Bay Ridge Christian College
- Type: Private
- Established: 1953
- Founders: James Horace Germany
- Religious affiliation: Church of God
- President: Rev. Stanford L. Simmons Sr., Ed.D
- Location: Fort Bend County, Texas, U.S. 29°36′58″N 95°22′07″W﻿ / ﻿29.6161°N 95.3687°W
- Campus: Rural;
- Colors: Blue, gold, &white
- Nickname: Eagles
- Website: bayridgecollege.org

= Bay Ridge Christian College =

Historically black college in Texas, U.S.

Bay Ridge Christian College is an unaccredited, historically black college located in unincorporated Fort Bend County, Texas, United States, north of Kendleton and west of Beasley. This two-year Christian junior college, offers a college credit program (a two-year Ministerial Certificate) and a continuing education program called the Ministry and Leadership Development Institute.

Presidents
| Horace Germany | 1953–1982 |
| Charles Denniston | 1982–1987 |
| Robert C. Williams | 1987–1991 |
| Wilford Jordan | 1991–1992 |
| Percy Lewis | 1993–1995 |
| Sethard Beverly | 1995–1996 |
| Verda E. Beach | 1996–2005 |
| Dr. Stanford Simmons | 2005–present |

==Academics==
Bay Ridge is a two-year liberal arts junior college that provides an alternative college experience for students who may not be prepared to attend a four-year college or university. Bay Ridge graduates may transfer to four-year universities or colleges to pursue their bachelor's degree pursuant to their admission/transfer policies.

Currently, the college does not hold accreditation, but is seeking degree-granting authority and accreditation with the Texas Higher Education Coordinating Board (THECB) and the Southern Association of Colleges and Schools (SACS).

===Certification programs===
- Business
- Entrepreneurship
- Education
- Allied Health Care
- Ministry
- Logistics and transportation
- Specialized Technology

==History==
Bay Ridge Christian College was founded by Dr. James Horace Germany in 1953 in Union, Mississippi to prepare African-American leadership for both urban and rural churches and the communities they serve.

After several years of operating the college in Mississippi, he moved the college to Kendleton, Texas after being beaten by members of the white Citizens Council of Senatobia and local Klansmen.

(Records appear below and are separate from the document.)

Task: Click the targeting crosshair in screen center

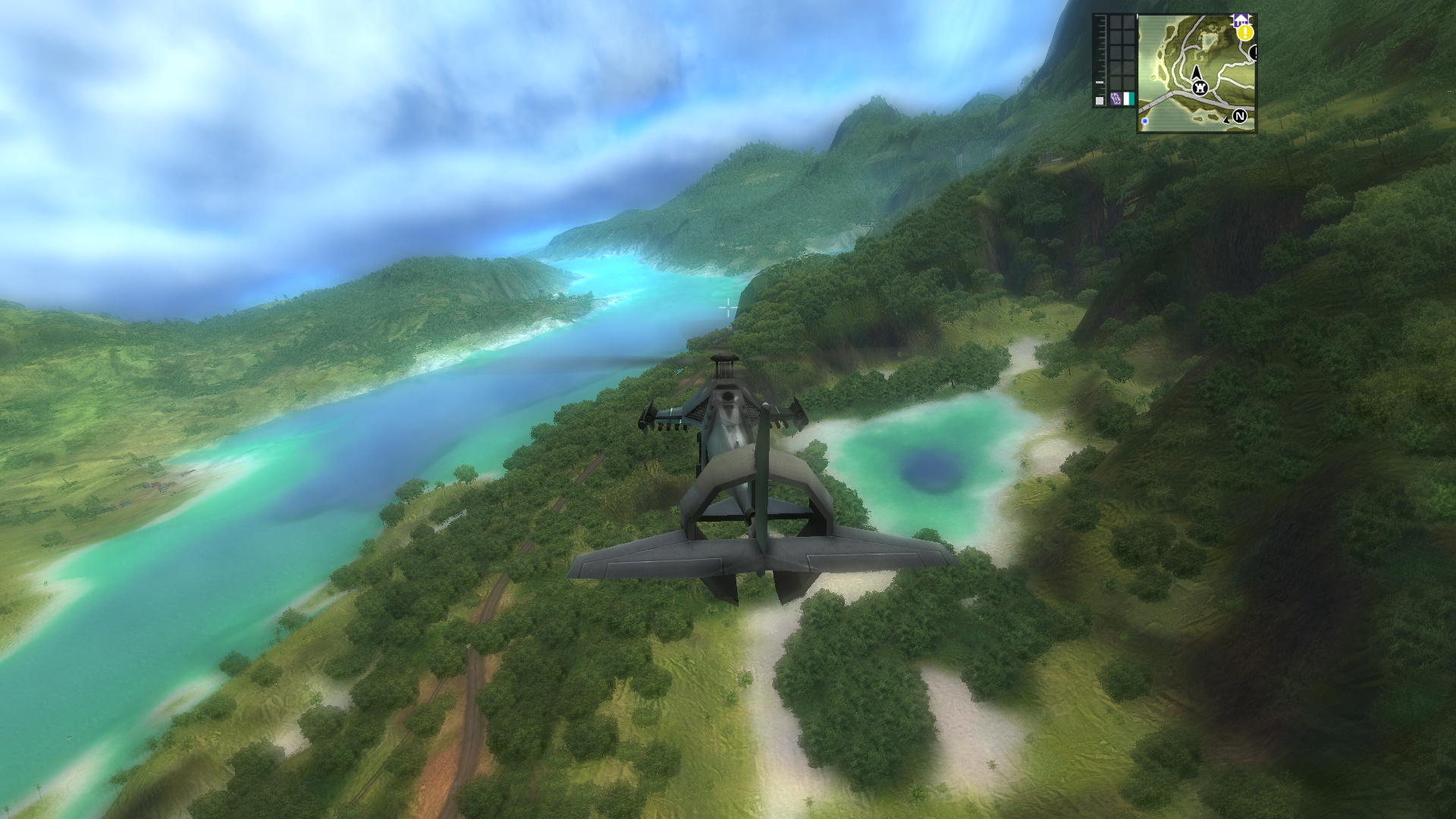Action: coord(728,306)
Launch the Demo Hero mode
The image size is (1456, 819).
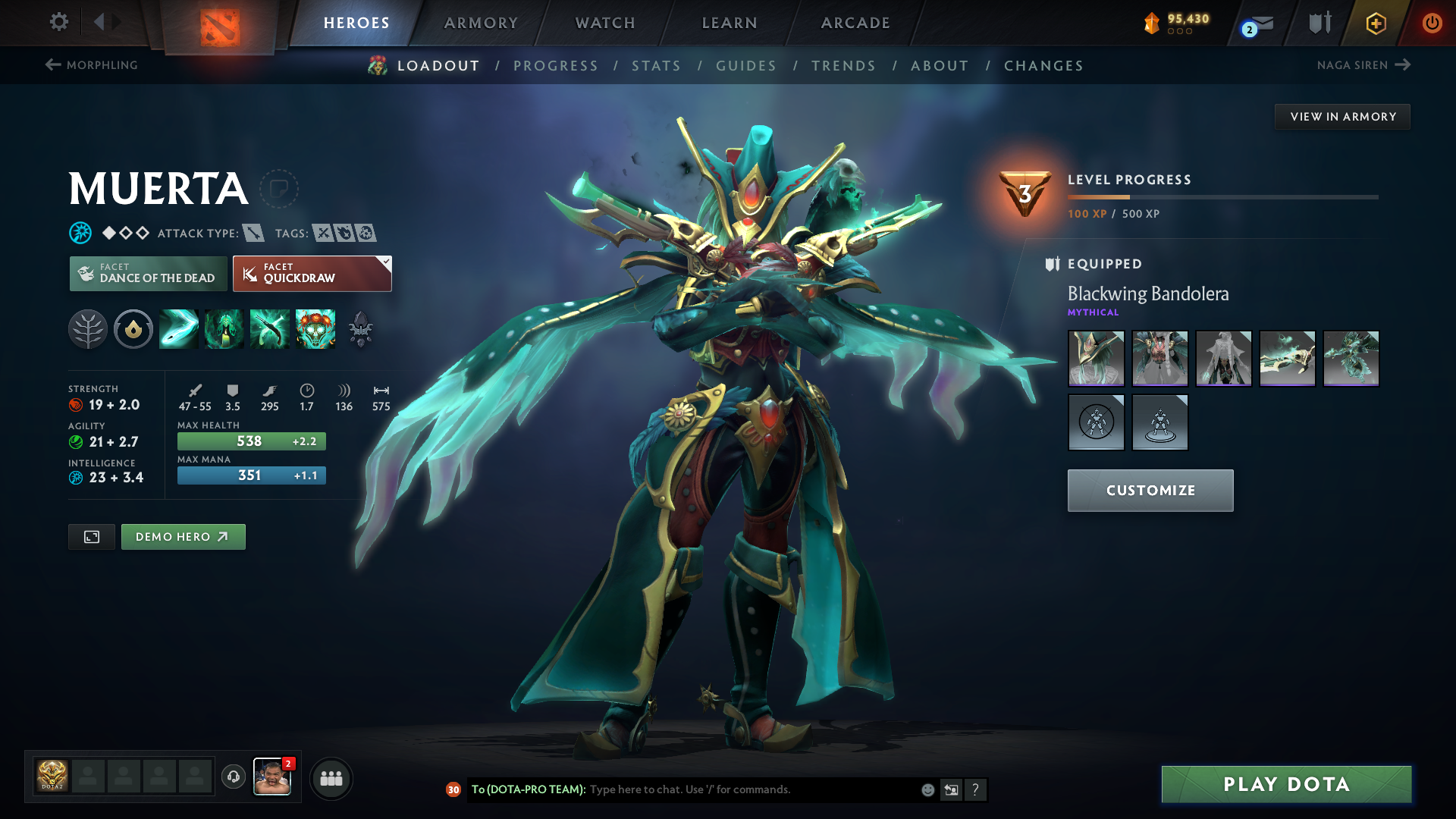tap(183, 537)
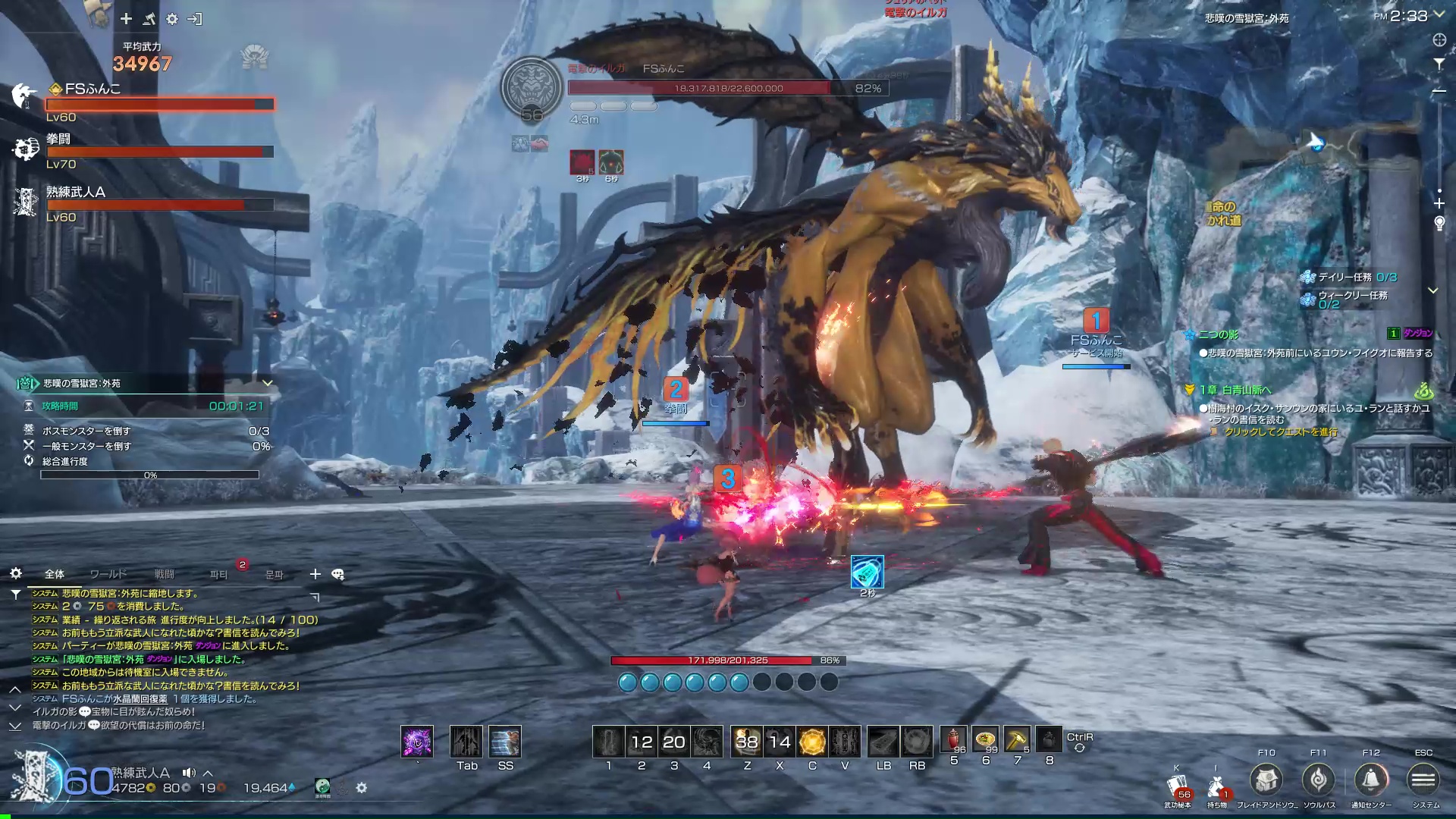The image size is (1456, 819).
Task: Activate the SS dash skill icon
Action: tap(505, 742)
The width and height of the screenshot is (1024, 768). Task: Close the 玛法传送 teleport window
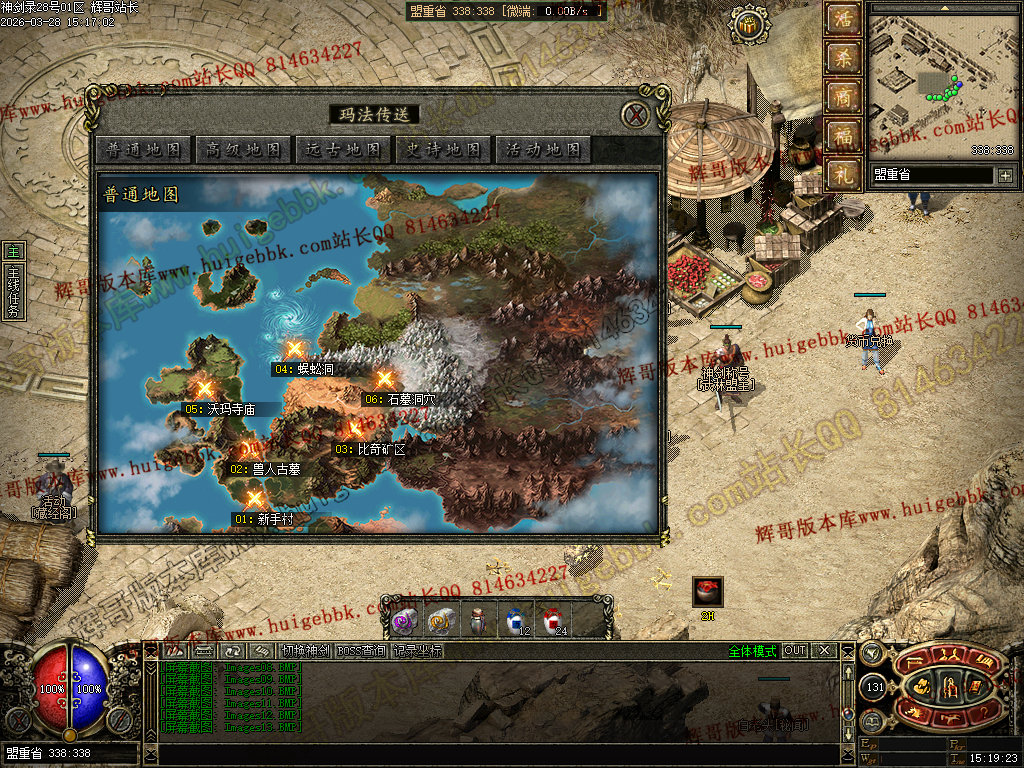pos(635,115)
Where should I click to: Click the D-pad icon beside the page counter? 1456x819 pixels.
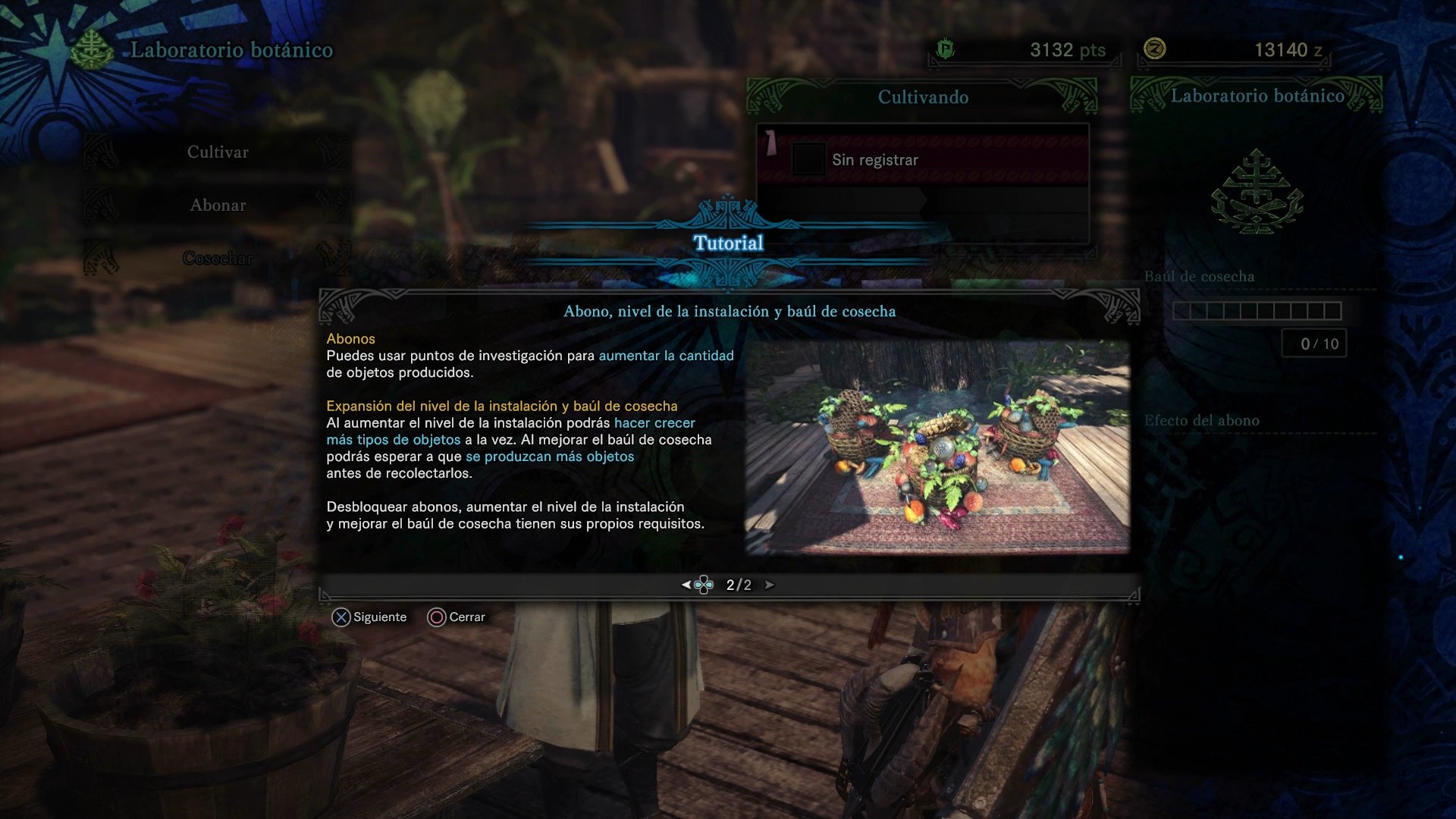[702, 585]
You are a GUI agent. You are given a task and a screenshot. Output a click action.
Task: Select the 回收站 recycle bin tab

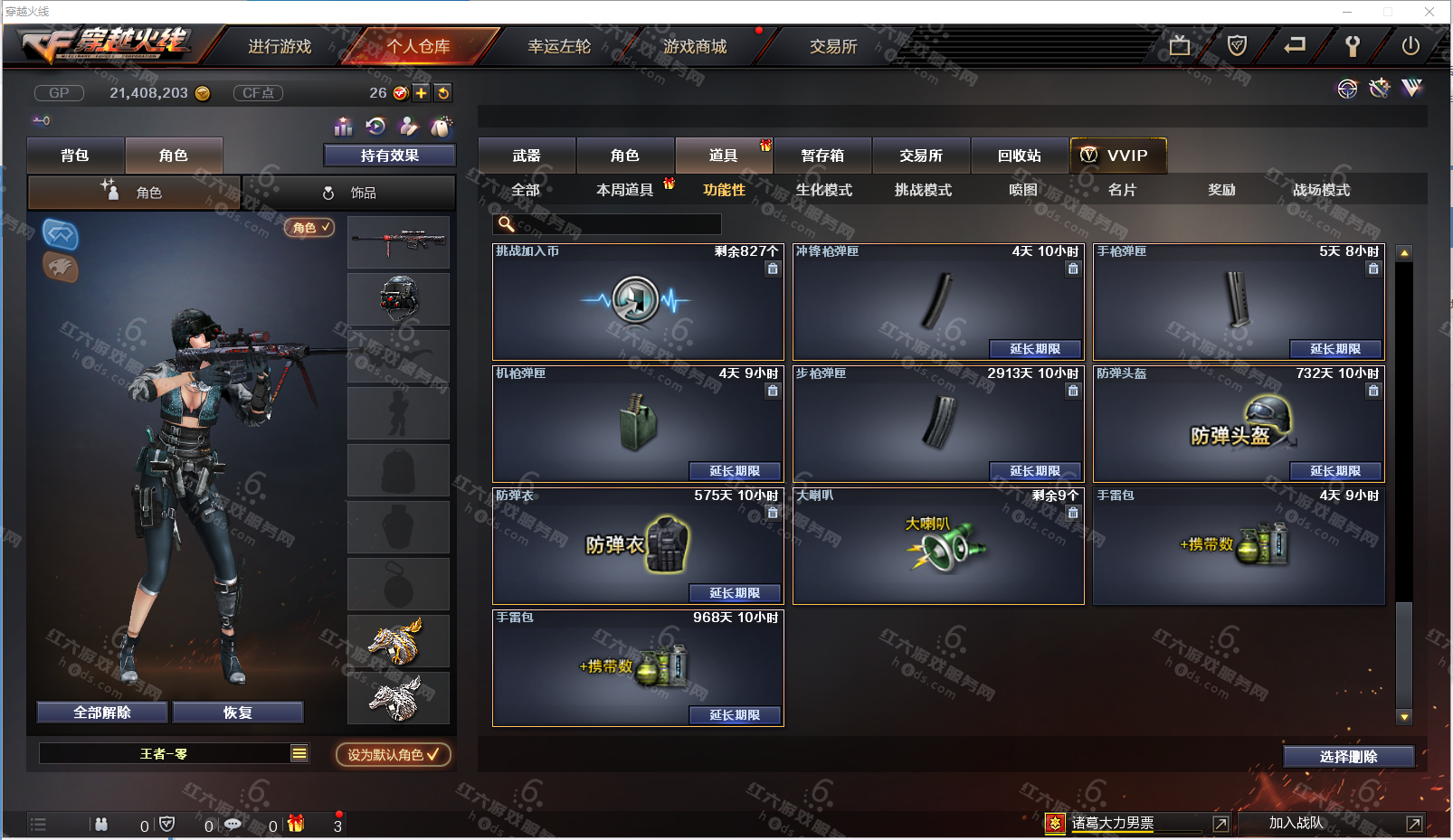pos(1020,156)
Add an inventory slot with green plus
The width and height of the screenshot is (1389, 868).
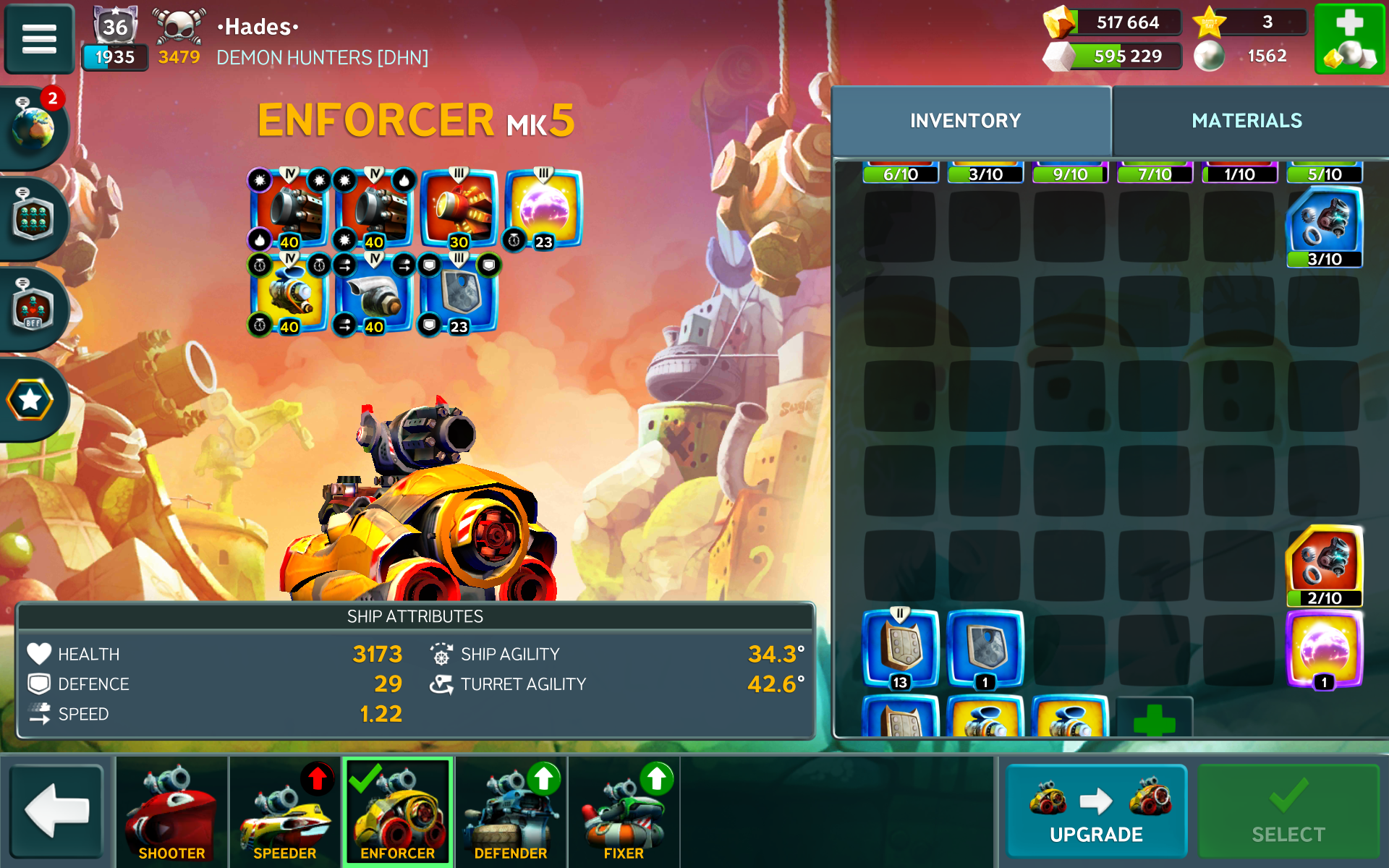1154,720
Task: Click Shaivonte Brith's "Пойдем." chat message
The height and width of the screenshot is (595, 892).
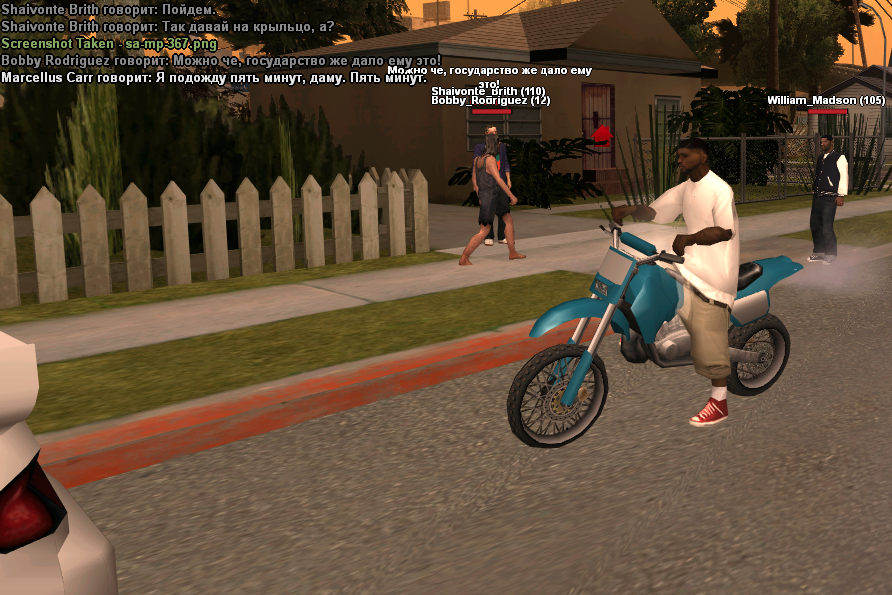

On September 27, 2008, the college's Board of Trustees announced that Bay Ridge Christian College would become a two-year residential Christian junior college for African-American males.

==Campus==

The Bay Ridge Christian College campus is located on FM 2919 outside of Kendleton, Texas, near the San Bernard River. The closest major city is Houston, Texas.

===Intercollegiate athletics===
Bay Ridge Christian College formerly competed in the Association of Christian College Athletics (ACCA), in men's basketball. The school's colors are Royal blue, gold, and white and the nickname is the Eagles.